**Data records**
════════

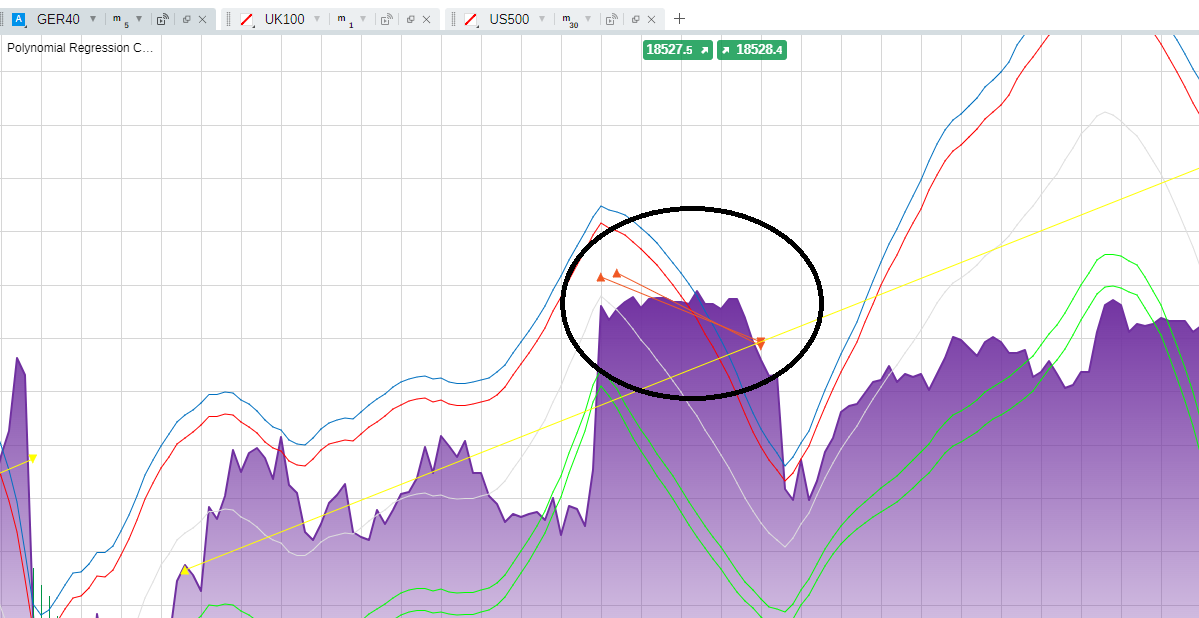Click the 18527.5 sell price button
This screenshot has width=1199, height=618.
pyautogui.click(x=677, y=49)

════════

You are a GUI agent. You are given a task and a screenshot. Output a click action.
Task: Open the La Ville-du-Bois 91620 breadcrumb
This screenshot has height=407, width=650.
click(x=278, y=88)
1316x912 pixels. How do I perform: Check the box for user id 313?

════════

**Required work**
Retype the records above, but only those lines that fall between the line containing "Task: Open the" and the line containing "1316x912 pixels. How", with both of those lines included, exactly as written.

**Written reply**
Task: Open the La Ville-du-Bois 91620 breadcrumb
This screenshot has height=407, width=650.
click(x=278, y=88)
1316x912 pixels. How do I perform: Check the box for user id 313?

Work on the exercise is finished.